La sua visione, peraltro, non è mai limitata. Non si tratta di accontentarsi di un risultato medio, ma di ambire a realizzazioni che lasciano un segno. "Se devi pensare, pensaci in grande." Questa affermazione riflette una mentalità che va oltre il semplice calcolo economico: per Trump, la grandezza è una condizione necessaria per ottenere qualcosa che realmente duri nel tempo. A differenza di chi è concentrato su obiettivi piccoli o a breve termine, lui è attratto dalla sfida di costruire qualcosa di monumentale. È stato così per il suo progetto di Manhattan, ma anche quando si è trattato di decidere di investire in Atlantic City. Il suo obiettivo non è mai solo quello di costruire un altro hotel di successo, ma di creare un sistema in grado di generare ricavi ben oltre le aspettative.

Il concetto di “pensare in grande” si lega anche a un altro aspetto cruciale del suo approccio agli affari: il focus totale. Questo aspetto, che Trump definisce quasi una "neurosi controllata", è essenziale per un imprenditore che voglia emergere in un mondo tanto competitivo e pieno di ostacoli. La sua concentrazione, la sua determinazione a vincere, sono tratti comuni in molti degli imprenditori più di successo. E mentre altri si fermano di fronte alle difficoltà o sono paralizzati dall’ansia, Trump riesce a indirizzare la sua energia in modo produttivo.

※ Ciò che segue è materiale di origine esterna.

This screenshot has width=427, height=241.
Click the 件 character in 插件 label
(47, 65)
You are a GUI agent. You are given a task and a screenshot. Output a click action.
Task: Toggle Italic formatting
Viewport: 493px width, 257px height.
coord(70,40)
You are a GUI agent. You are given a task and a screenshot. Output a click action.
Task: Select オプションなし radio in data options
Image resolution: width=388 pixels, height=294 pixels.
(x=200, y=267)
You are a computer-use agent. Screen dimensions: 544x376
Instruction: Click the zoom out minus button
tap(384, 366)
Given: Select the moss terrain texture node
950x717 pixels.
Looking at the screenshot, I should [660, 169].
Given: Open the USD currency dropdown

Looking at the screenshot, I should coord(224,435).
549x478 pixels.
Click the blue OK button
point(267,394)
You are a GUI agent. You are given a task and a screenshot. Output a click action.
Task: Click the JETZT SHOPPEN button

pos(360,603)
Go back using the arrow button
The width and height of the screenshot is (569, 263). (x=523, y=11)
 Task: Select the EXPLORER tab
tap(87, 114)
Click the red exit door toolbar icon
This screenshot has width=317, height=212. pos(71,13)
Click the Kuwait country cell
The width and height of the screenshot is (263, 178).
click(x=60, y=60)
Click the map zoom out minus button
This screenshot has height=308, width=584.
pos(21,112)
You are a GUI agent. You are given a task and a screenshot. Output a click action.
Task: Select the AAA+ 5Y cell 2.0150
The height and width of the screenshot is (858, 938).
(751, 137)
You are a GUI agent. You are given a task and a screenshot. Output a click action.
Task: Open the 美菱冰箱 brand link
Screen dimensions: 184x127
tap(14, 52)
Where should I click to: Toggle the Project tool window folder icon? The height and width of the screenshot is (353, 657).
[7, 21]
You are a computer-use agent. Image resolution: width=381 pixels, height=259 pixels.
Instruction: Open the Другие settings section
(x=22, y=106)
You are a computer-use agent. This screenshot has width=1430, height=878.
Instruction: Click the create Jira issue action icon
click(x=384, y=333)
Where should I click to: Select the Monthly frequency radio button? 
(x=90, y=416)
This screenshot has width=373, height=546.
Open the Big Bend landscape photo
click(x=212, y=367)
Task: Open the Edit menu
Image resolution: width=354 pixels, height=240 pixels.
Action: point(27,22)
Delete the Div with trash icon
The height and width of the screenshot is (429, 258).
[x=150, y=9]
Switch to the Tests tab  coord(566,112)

Il concetto di “proteggere il downside” è altrettanto importante nella sua filosofia. Trump non è un giocatore d'azzardo, ma un uomo che sa dove mettere i piedi per non cadere. “Non gioco mai d'azzardo, perché un vero azzardato è colui che gioca alle slot machine. Io preferisco possederle,” afferma con sicurezza. Questo approccio si traduce in una pianificazione meticolosa e conservativa che gli consente di essere pronto al peggio, ma senza mai perdere di vista l’opportunità di crescere. Se sai come affrontare il peggio, il buono troverà sempre il suo posto.

Nonostante questo approccio prudente, Trump non si ferma mai di fronte alla possibilità di grandi guadagni. Il segreto del suo successo risiede in un equilibrio perfetto tra rischio calcolato e ambizione senza limiti. Un equilibrio che gli consente di pensare in grande, ma di essere preparato a proteggere ogni investimento contro eventuali imprevisti.

Nell'affrontare ogni progetto, Trump non è solo un imprenditore, ma un artista del business. Ogni mossa è pensata per lasciare un’impronta, per essere memorabile. Ogni affare, ogni decisione, è una parte di un puzzle molto più grande che si svela passo dopo passo. E se in molti si arrendono prima di aver visto il risultato finale, Trump sa che solo con il giusto mix di visione, impegno e istinto si può veramente costruire qualcosa che resista alla prova del tempo.